I have two tables. They are as follows:

TABLE1 Table1 is the dictionary table:

word
------
apple
orange
banana
pear
guava
cherry
peach

TABLE2 Table2 is the setence table:

id | sentence
--- ----------
1  | john loves apple and orange
2  | jane prefers bananna, CARROT and pear
.  | ..
.  | ...
9  | peter likes guava, WATER MELON, CELERY and pear

DESIRED RETURN RESULTS I would like to run for example id=2 row of table2, against every row of table1 such that the query returns:

banana
pear

Or if I run id=9 row of table2 against table1, then the return result should be:

guava
pear

SQL QUERY I HAVE TRIED SO FAR (AND FAILED)

SELECT word 
FROM table1 
WHERE SUBSTRING( word ,  (SELECT sentence FROM table2 WHERE id=2 ) );

This returned an empty set

SELECT word 
FROM table1 
WHERE SUBSTRING( word ,  (SELECT sentence FROM table2 WHERE id=2 ) )>0;

This returned an empty set also

CodePudding user response：

You can USE 'LIKE' in your WHERE part. It matches two Strings like '=' does. BUT you can use % and other symbols as placeholders. E.g.:

SELECT t2.id
 FROM table2 t2 
WHERE t2.sentence LIKE '%apple%'

This would give you every id where the sentence contains 'apple'. Using 'apple%' would give you every entry where the sentence starts with 'apple' and vice versa.

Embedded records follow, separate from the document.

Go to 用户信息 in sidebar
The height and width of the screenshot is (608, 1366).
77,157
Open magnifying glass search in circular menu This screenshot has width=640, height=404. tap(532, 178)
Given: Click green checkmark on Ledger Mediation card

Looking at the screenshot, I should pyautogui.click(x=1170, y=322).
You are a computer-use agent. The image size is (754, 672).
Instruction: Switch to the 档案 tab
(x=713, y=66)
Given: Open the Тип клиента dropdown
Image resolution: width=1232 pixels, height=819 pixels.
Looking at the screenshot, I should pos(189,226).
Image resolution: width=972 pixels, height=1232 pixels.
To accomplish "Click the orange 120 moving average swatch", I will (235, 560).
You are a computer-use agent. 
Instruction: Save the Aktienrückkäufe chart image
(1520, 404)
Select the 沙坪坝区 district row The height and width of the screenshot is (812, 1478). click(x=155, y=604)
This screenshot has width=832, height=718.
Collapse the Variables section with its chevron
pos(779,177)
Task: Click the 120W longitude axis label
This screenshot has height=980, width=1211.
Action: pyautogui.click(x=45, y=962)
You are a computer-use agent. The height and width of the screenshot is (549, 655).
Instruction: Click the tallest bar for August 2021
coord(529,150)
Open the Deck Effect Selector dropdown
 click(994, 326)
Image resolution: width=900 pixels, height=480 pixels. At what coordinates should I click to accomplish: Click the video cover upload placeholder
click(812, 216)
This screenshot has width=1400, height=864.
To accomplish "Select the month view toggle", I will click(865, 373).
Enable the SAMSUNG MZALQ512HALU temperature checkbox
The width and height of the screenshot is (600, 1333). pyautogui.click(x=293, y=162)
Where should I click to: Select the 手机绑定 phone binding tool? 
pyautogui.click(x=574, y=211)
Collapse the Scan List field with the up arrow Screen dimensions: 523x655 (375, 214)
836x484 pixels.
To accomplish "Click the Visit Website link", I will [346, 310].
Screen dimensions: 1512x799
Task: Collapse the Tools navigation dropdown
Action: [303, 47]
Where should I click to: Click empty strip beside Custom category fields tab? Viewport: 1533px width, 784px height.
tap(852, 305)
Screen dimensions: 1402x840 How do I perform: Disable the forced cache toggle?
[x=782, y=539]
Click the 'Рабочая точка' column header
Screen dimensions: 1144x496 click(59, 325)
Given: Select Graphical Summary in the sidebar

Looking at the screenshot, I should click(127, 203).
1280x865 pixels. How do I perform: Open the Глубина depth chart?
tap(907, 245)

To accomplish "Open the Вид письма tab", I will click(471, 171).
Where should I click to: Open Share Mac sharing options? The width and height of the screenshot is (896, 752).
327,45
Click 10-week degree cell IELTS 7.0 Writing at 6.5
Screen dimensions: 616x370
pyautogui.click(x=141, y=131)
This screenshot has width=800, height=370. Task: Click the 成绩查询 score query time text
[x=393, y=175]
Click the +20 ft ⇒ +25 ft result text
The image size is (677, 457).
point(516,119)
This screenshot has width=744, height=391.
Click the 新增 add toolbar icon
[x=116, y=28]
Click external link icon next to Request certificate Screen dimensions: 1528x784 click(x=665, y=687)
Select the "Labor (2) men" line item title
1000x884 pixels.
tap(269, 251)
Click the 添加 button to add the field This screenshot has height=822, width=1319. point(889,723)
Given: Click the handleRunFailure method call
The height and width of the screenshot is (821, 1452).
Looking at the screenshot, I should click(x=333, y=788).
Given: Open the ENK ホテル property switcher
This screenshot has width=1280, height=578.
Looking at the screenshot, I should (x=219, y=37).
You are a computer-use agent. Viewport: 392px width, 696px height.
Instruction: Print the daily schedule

In essence, % is a placeholder for zero, one or multiple characters.

CodePudding user response：

As noted by A-Tech, you can use LIKE with wildcards. You will need to use the CONCAT function to generate the patterns. It is also possible to use RLIKE and not have to concatenate, but you might run into false positives, in which case you would need to add word boundary markers to the regular expressions, which puts you back to using CONCAT or you could add the boundaries to the word list itself. You can also use GROUP_CONCAT to group the matches by id. See this fiddle:

https://dbfiddle.uk/?rdbms=mysql_5.7&fiddle=27141936e2402a1a2e02de0153203806

First, with LIKE:

SELECT s.id, w.word
FROM sentences s
JOIN words w on s.sentence like concat('%', w.word, '%');

then with RLIKE:

SELECT s.id, w.word
FROM sentences s
JOIN words w on s.sentence rlike w.word;

then with the maches grouped with GROUP_CONCAT:

SELECT s.id, group_concat(w.word) as matches
FROM sentences s
JOIN words w on s.sentence rlike w.word
GROUP BY s.id;

Then, I add some partial matches to the table to demonstrate the word boundaries. You can see that the next to last query in the fiddle shows how partial matches can confound your results. To avoid that, I add the word boundaries to the built expressions to force only full matches:

SELECT s.id, group_concat(w.word) as matches
FROM sentences s
JOIN words w on s.sentence rlike concat('[[:<:]]', w.word, '[[:>:]]')
GROUP BY s.id;

Probably LIKE is the way to go, but it really depends on your use case and what exactly you are trying to accomplish, and how complicated you want your pattern matching to be. For instance, you might want to be able to match apple and apples, or peach, peaches and peachy, or something more complicated, and you can make regular expressions just about as complex as you need to.

A problem with LIKE and the wild card is that you might want to match on pear but not spear, for instance. RLIKE gives you a little more control over the matching. Also, depending on the size of your data LIKE might outperform RLIKE.

So it all depends on what exactly you are trying to do.